Population Health for Health Plans & Payers in Value-based Care
As the age-old wisdom goes — prevention is better than a cure. This could be considered a guiding principle for value-based care, which has brought renewed attention to the role of preventive care in managing population health. Health plans and payers have taken note and are dedicating more resources to proactive member engagement as a way to improve outcomes and boost satisfaction.
In our fifth and final blog of the series, we look at member engagement strategies to help payers support better population health and improve the patient experience.
How to Support Members for a Better Patient Experience
Member engagement is something nearly every health plan struggles with, especially health plans that work with diverse member populations that may need more support to address barriers to care. Life circumstances or past experiences with the healthcare system may impact some members’ willingness or ability to seek preventive care. For example, they may not trust or understand their insurance benefits, may have had a difficult experience in the past, or may think it will cost more to seek medical care more frequently.
The role of health plans is to ensure that members know the services available to them and to support navigation of the increasingly complex healthcare system in place today. In addition, health plans should also ensure providers and patient care teams are aware of community-based social support programs and services for housing, transportation, employment, or nutrition that are available through care collaboration platforms.
Taking a member-centric approach facilitates a more proactive engagement strategy by recognizing each member’s unique situation to employ the appropriate messages and outreach methods for optimal engagement and a better experience. Members who are more comfortable using their health plan benefits will be more likely to seek preventive care, which can improve population health and help payers to hit quality score benchmarks.
Leverage Technology Solutions for Member Engagement
The right collaborative partnerships between health plans, members, and providers can help to reduce hospitalizations, decrease the total cost of care, and drive better outcomes — all while enhancing the member experience. Everyone wins when members are happy with their health plan because they are receiving the best possible care in the best possible setting, aided by advanced technology and communications. Technology solutions can offer a more holistic view of member activity throughout the care network by layering other pertinent information, such as health risks, health history, and lab work.
By engaging proactively on the front end, providers and payers are collectively more effective at preventing hospitalizations and other adverse health events. As the healthcare industry continues to rapidly evolve, health plans must place additional emphasis on sharing accurate member information with providers at the point of care to support value-based care goals.

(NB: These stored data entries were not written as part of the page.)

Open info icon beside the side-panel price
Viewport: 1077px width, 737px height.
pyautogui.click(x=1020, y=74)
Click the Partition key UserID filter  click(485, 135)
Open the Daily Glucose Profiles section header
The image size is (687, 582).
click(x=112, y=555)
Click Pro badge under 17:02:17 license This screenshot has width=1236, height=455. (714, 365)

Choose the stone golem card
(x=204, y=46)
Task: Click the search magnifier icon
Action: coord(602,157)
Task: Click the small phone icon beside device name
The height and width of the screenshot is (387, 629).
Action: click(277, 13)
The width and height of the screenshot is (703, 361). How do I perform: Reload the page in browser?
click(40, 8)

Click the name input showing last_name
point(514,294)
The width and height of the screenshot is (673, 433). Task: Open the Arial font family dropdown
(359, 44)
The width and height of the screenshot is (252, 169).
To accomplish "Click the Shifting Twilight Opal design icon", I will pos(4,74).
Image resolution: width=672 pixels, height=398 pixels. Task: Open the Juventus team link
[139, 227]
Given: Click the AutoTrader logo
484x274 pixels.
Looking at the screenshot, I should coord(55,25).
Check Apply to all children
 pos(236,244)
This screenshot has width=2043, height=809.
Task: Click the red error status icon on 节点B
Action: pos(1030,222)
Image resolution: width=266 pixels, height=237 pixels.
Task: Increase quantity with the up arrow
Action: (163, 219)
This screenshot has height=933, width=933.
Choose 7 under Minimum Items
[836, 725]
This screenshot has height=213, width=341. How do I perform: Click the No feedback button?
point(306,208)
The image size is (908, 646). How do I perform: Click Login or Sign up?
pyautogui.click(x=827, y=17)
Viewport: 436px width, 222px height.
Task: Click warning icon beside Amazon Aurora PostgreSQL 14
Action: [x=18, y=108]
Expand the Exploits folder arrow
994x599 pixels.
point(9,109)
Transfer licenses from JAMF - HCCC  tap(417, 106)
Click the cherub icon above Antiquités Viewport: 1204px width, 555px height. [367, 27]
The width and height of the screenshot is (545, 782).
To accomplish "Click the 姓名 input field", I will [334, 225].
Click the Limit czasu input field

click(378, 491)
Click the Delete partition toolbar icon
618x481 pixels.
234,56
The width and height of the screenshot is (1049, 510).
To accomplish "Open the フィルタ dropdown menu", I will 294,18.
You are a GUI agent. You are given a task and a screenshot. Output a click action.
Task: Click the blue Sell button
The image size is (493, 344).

A care management strategy supported by real-time, bi-directional patient data exchange provides both health plans and providers with increased visibility into member activity, care, and utilization trends, as well as opportunities to optimize quality programs and value-based care coordination. Health plans can also notify providers of community-based social support services available through the real-time data exchange to make it easier for patients to access these benefits with help from their doctor or care team members.
With CMS shifting the weight of its Medicare Advantage Star ratings to focus more heavily on patient experience, health plans are facing new pressures to engage with their members in an effective way that drives quality improvement and outcomes. With so much at stake, health plans should seek out a proven technology partner that can complement their care management efforts and increase provider collaboration through real-time insights and communication.